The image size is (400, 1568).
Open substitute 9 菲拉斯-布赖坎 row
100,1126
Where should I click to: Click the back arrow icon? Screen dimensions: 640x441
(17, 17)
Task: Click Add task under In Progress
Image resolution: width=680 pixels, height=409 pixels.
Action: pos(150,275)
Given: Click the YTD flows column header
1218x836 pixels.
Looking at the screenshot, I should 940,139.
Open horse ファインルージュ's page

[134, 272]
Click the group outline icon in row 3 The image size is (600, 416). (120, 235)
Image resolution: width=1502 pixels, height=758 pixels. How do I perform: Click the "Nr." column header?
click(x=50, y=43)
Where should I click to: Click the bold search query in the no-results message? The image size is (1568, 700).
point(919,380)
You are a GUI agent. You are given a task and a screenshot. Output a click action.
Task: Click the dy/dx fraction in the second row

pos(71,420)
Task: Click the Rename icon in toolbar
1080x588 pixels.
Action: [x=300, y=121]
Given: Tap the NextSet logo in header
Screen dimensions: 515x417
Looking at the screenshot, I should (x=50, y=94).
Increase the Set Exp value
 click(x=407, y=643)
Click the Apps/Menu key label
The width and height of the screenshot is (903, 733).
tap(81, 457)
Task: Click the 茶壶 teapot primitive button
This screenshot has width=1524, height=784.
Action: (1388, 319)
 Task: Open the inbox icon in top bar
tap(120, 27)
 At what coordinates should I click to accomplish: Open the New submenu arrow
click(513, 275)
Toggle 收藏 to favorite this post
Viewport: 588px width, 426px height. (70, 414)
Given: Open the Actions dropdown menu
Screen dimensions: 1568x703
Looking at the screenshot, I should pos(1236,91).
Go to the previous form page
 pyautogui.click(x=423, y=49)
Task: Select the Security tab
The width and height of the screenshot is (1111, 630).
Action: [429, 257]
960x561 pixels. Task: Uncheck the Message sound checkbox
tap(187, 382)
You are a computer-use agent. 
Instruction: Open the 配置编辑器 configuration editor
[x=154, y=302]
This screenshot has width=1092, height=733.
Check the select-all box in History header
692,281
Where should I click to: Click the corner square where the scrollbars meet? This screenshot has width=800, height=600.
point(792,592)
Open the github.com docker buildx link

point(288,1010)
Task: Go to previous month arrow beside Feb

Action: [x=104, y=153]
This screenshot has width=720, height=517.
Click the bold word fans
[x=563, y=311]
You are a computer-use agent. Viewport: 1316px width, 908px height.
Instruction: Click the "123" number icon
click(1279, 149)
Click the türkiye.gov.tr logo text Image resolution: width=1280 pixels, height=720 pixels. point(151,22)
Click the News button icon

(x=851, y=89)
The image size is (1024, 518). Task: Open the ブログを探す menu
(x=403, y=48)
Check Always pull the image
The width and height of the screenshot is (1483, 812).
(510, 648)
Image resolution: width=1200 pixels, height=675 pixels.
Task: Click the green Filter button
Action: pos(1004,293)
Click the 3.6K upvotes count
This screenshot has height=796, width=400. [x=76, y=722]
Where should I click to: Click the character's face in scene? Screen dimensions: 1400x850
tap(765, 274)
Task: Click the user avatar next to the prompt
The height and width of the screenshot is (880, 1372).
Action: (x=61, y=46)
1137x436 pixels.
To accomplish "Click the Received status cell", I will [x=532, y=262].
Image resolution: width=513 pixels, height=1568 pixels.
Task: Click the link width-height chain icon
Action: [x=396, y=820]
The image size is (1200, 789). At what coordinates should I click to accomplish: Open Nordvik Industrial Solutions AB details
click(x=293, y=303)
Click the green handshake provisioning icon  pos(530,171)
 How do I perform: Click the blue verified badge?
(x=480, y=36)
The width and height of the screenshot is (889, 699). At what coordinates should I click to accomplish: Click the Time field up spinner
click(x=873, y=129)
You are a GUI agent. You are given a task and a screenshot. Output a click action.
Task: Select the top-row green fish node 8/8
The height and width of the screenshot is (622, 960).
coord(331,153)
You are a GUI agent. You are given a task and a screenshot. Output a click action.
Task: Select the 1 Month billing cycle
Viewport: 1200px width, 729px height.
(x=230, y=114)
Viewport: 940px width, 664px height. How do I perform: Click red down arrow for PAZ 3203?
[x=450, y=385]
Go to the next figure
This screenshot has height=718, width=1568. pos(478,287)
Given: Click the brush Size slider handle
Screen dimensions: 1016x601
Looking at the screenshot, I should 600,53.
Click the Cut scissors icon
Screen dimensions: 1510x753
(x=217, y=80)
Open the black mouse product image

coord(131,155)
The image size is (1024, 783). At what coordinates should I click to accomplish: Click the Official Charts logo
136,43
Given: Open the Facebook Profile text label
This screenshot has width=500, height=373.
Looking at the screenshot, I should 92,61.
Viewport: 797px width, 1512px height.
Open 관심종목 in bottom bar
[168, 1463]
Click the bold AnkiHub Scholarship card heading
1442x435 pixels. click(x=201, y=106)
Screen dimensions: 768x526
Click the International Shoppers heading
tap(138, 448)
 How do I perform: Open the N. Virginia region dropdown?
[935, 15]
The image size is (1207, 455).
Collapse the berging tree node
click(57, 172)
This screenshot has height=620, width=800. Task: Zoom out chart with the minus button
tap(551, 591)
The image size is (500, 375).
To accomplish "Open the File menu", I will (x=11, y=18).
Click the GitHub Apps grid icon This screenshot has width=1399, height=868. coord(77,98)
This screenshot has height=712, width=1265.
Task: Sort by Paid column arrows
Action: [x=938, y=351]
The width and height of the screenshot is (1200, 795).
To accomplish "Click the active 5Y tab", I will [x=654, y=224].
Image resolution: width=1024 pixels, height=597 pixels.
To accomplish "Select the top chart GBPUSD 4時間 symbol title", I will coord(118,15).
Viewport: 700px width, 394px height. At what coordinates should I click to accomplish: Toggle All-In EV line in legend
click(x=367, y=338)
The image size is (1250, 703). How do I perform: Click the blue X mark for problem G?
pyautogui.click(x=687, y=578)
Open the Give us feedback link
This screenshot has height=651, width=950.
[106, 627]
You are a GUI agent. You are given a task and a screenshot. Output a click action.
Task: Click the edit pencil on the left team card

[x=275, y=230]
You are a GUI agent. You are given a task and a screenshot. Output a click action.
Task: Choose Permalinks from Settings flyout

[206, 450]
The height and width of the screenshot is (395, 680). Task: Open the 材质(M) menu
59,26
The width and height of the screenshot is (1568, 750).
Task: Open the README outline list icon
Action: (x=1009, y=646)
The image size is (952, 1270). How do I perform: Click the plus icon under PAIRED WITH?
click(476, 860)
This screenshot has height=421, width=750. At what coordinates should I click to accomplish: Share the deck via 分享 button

> **TASK DESCRIPTION**
The records above are to be given again in full, exactly.

> **RESPONSE TO THIS TASK**
The image size is (400, 1568).
Open substitute 9 菲拉斯-布赖坎 row
100,1126
Where should I click to: Click the back arrow icon? Screen dimensions: 640x441
(17, 17)
Task: Click Add task under In Progress
Image resolution: width=680 pixels, height=409 pixels.
Action: pos(150,275)
Given: Click the YTD flows column header
1218x836 pixels.
Looking at the screenshot, I should 940,139.
Open horse ファインルージュ's page

[134, 272]
Click the group outline icon in row 3 The image size is (600, 416). (120, 235)
Image resolution: width=1502 pixels, height=758 pixels. How do I perform: Click the "Nr." column header?
click(x=50, y=43)
Where should I click to: Click the bold search query in the no-results message? The image size is (1568, 700).
point(919,380)
You are a GUI agent. You are given a task and a screenshot. Output a click action.
Task: Click the dy/dx fraction in the second row

pos(71,420)
Task: Click the Rename icon in toolbar
1080x588 pixels.
Action: [x=300, y=121]
Given: Tap the NextSet logo in header
Screen dimensions: 515x417
Looking at the screenshot, I should (x=50, y=94).
Increase the Set Exp value
 click(x=407, y=643)
Click the Apps/Menu key label
The width and height of the screenshot is (903, 733).
tap(81, 457)
Task: Click the 茶壶 teapot primitive button
This screenshot has width=1524, height=784.
Action: (1388, 319)
 Task: Open the inbox icon in top bar
tap(120, 27)
 At what coordinates should I click to accomplish: Open the New submenu arrow
click(513, 275)
Toggle 收藏 to favorite this post
Viewport: 588px width, 426px height. (70, 414)
Given: Open the Actions dropdown menu
Screen dimensions: 1568x703
Looking at the screenshot, I should pos(1236,91).
Go to the previous form page
 pyautogui.click(x=423, y=49)
Task: Select the Security tab
The width and height of the screenshot is (1111, 630).
Action: [429, 257]
960x561 pixels. Task: Uncheck the Message sound checkbox
tap(187, 382)
You are a computer-use agent. 
Instruction: Open the 配置编辑器 configuration editor
[x=154, y=302]
This screenshot has width=1092, height=733.
Check the select-all box in History header
692,281
Where should I click to: Click the corner square where the scrollbars meet? This screenshot has width=800, height=600.
point(792,592)
Open the github.com docker buildx link

point(288,1010)
Task: Go to previous month arrow beside Feb

Action: [x=104, y=153]
This screenshot has width=720, height=517.
Click the bold word fans
[x=563, y=311]
You are a computer-use agent. Viewport: 1316px width, 908px height.
Instruction: Click the "123" number icon
click(1279, 149)
Click the türkiye.gov.tr logo text Image resolution: width=1280 pixels, height=720 pixels. point(151,22)
Click the News button icon

(x=851, y=89)
The image size is (1024, 518). Task: Open the ブログを探す menu
(x=403, y=48)
Check Always pull the image
The width and height of the screenshot is (1483, 812).
(510, 648)
Image resolution: width=1200 pixels, height=675 pixels.
Task: Click the green Filter button
Action: pos(1004,293)
Click the 3.6K upvotes count
This screenshot has height=796, width=400. [x=76, y=722]
Where should I click to: Click the character's face in scene? Screen dimensions: 1400x850
tap(765, 274)
Task: Click the user avatar next to the prompt
The height and width of the screenshot is (880, 1372).
Action: (x=61, y=46)
1137x436 pixels.
To accomplish "Click the Received status cell", I will [x=532, y=262].
Image resolution: width=513 pixels, height=1568 pixels.
Task: Click the link width-height chain icon
Action: [x=396, y=820]
The image size is (1200, 789). At what coordinates should I click to accomplish: Open Nordvik Industrial Solutions AB details
click(x=293, y=303)
Click the green handshake provisioning icon  pos(530,171)
 How do I perform: Click the blue verified badge?
(x=480, y=36)
The width and height of the screenshot is (889, 699). At what coordinates should I click to accomplish: Click the Time field up spinner
click(x=873, y=129)
You are a GUI agent. You are given a task and a screenshot. Output a click action.
Task: Select the top-row green fish node 8/8
The height and width of the screenshot is (622, 960).
coord(331,153)
You are a GUI agent. You are given a task and a screenshot. Output a click action.
Task: Select the 1 Month billing cycle
Viewport: 1200px width, 729px height.
(x=230, y=114)
Viewport: 940px width, 664px height. How do I perform: Click red down arrow for PAZ 3203?
[x=450, y=385]
Go to the next figure
This screenshot has height=718, width=1568. pos(478,287)
Given: Click the brush Size slider handle
Screen dimensions: 1016x601
Looking at the screenshot, I should 600,53.
Click the Cut scissors icon
Screen dimensions: 1510x753
(x=217, y=80)
Open the black mouse product image

coord(131,155)
The image size is (1024, 783). At what coordinates should I click to accomplish: Click the Official Charts logo
136,43
Given: Open the Facebook Profile text label
This screenshot has width=500, height=373.
Looking at the screenshot, I should 92,61.
Viewport: 797px width, 1512px height.
Open 관심종목 in bottom bar
[168, 1463]
Click the bold AnkiHub Scholarship card heading
1442x435 pixels. click(x=201, y=106)
Screen dimensions: 768x526
Click the International Shoppers heading
tap(138, 448)
 How do I perform: Open the N. Virginia region dropdown?
[935, 15]
The image size is (1207, 455).
Collapse the berging tree node
click(57, 172)
This screenshot has height=620, width=800. Task: Zoom out chart with the minus button
tap(551, 591)
The image size is (500, 375).
To accomplish "Open the File menu", I will (x=11, y=18).
Click the GitHub Apps grid icon This screenshot has width=1399, height=868. coord(77,98)
This screenshot has height=712, width=1265.
Task: Sort by Paid column arrows
Action: [x=938, y=351]
The width and height of the screenshot is (1200, 795).
To accomplish "Click the active 5Y tab", I will [x=654, y=224].
Image resolution: width=1024 pixels, height=597 pixels.
To accomplish "Select the top chart GBPUSD 4時間 symbol title", I will coord(118,15).
Viewport: 700px width, 394px height. At what coordinates should I click to accomplish: Toggle All-In EV line in legend
click(x=367, y=338)
The image size is (1250, 703). How do I perform: Click the blue X mark for problem G?
pyautogui.click(x=687, y=578)
Open the Give us feedback link
This screenshot has height=651, width=950.
[106, 627]
You are a GUI agent. You are given a task and a screenshot. Output a click action.
Task: Click the edit pencil on the left team card

[x=275, y=230]
You are a GUI agent. You are given a task and a screenshot. Output a click action.
Task: Choose Permalinks from Settings flyout

[206, 450]
The height and width of the screenshot is (395, 680). Task: Open the 材质(M) menu
59,26
The width and height of the screenshot is (1568, 750).
Task: Open the README outline list icon
Action: (x=1009, y=646)
The image size is (952, 1270). How do I perform: Click the plus icon under PAIRED WITH?
click(476, 860)
This screenshot has height=421, width=750. At what coordinates should I click to accomplish: Share the deck via 分享 button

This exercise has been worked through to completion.